Comparison of S100β levels, and their correlation with hemodynamic indices in patients undergoing coronary artery bypass grafting with three different anesthetic techniques

Abstract

Cardiac surgery with aid of cardiopulmonary bypass (CPB) is associated with neurological dysfunction. The presence of cerebrospecific protein S100β in serum is an indicator of cerebral damage. This study was designed to evaluate the influence of three different anesthesia techniques, on S100β levels, in patients undergoing coronary artery bypass grafting on CPB. A total of 180 patients were divided into three groups - each of who received sevoflurane, isoflurane and total intravenous anesthesia as part of the anesthetic technique, respectively. S100 were evaluated from venous sample at following time intervals - prior to induction of anesthesia (T1), after coming off CPB (T2); 12 h after aortic cross clamping (T3) and 24 h after aortic cross clamping (T4). In all three groups, maximal rise in S100β levels occurred after CPB which gradually declined over next 24 h, the levels at 24 h post-AOXC being significantly higher than baseline levels.

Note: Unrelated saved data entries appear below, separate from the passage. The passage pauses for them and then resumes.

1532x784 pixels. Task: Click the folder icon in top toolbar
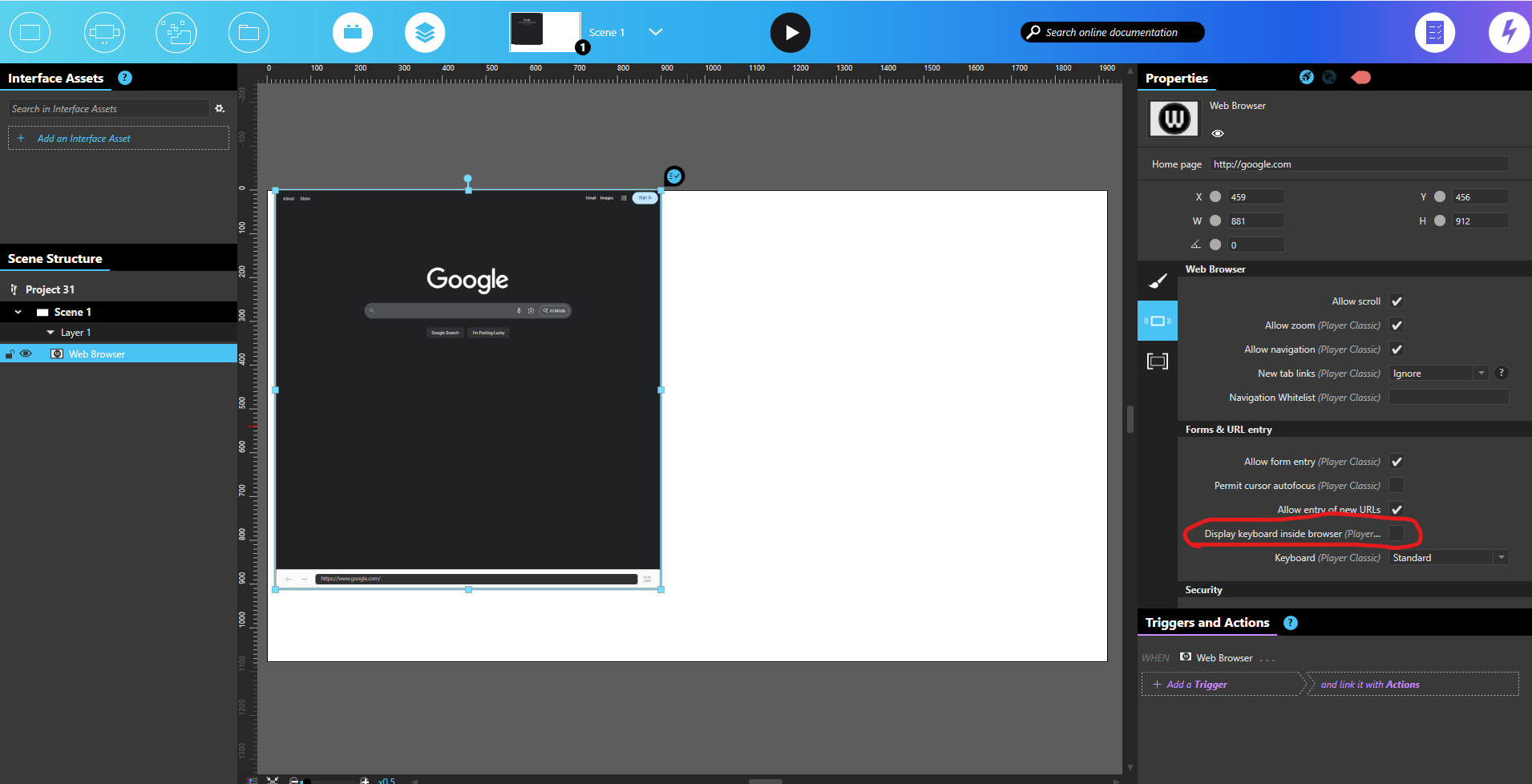click(249, 33)
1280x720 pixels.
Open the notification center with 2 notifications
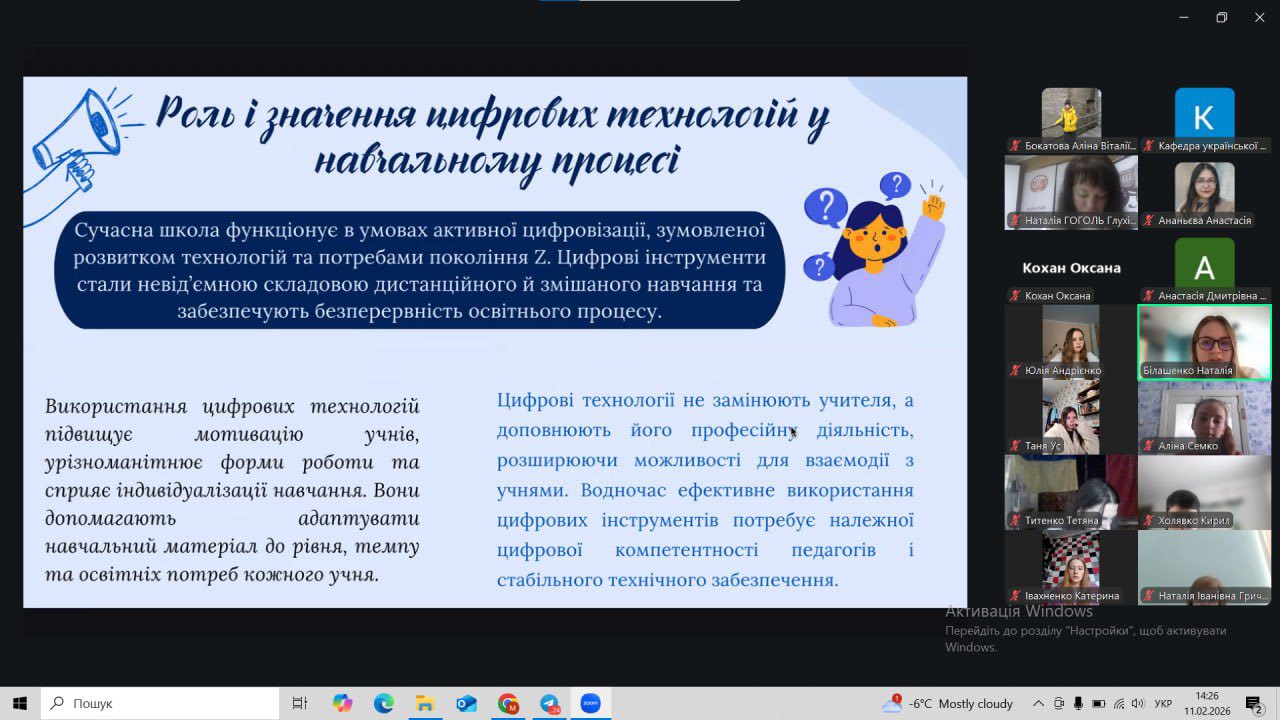(1253, 703)
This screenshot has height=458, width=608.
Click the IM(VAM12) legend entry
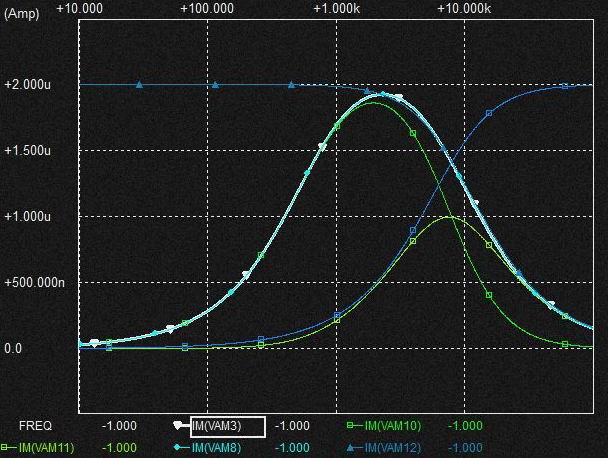[392, 447]

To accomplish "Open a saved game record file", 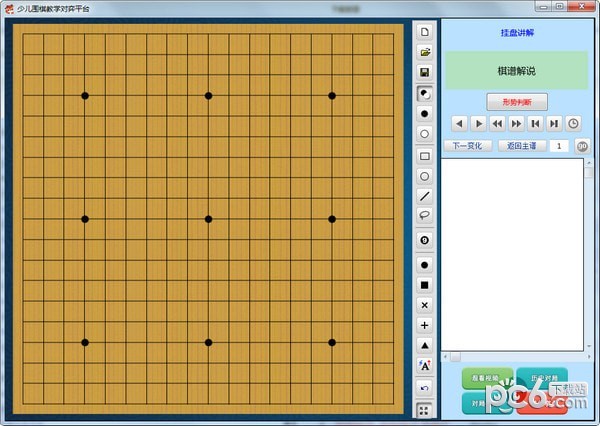I will pyautogui.click(x=424, y=52).
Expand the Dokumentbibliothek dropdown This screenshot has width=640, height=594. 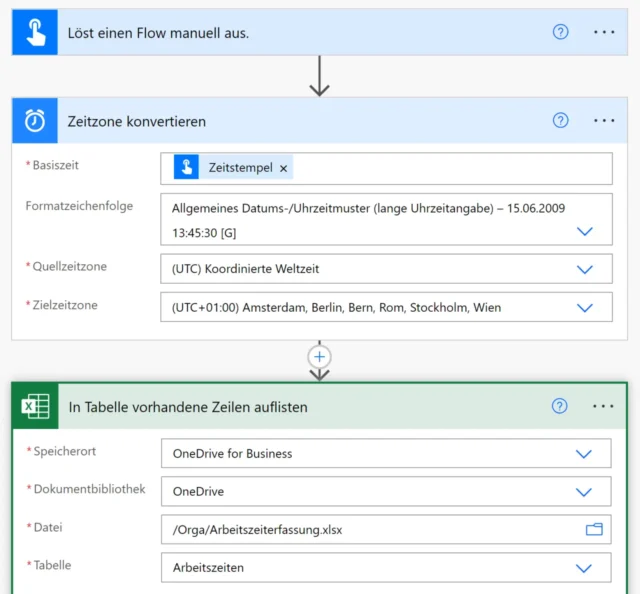(x=585, y=492)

Significantly low levels of S100β were noted at all postdose hours in the sevoflurane group, as compared to the total intravenous anesthesia (TIVA) group, and at 12 and 24 h postaortic cross clamp, in comparison to the isoflurane group. Comparing the isoflurane group with the TIVA group, the S100 levels were lower in the isoflurane group only at 24 h postaortic cross clamp. It was concluded that maximum rise in S100β levels occurs immediately after CPB with a gradual decline in next 24 h. The rise in S100β levels is significantly less in patients administered sevoflurane in comparison to isoflurane or TIVA. Hemodynamic parameters had no influence on the S100β levels during the first 24 h after surgery.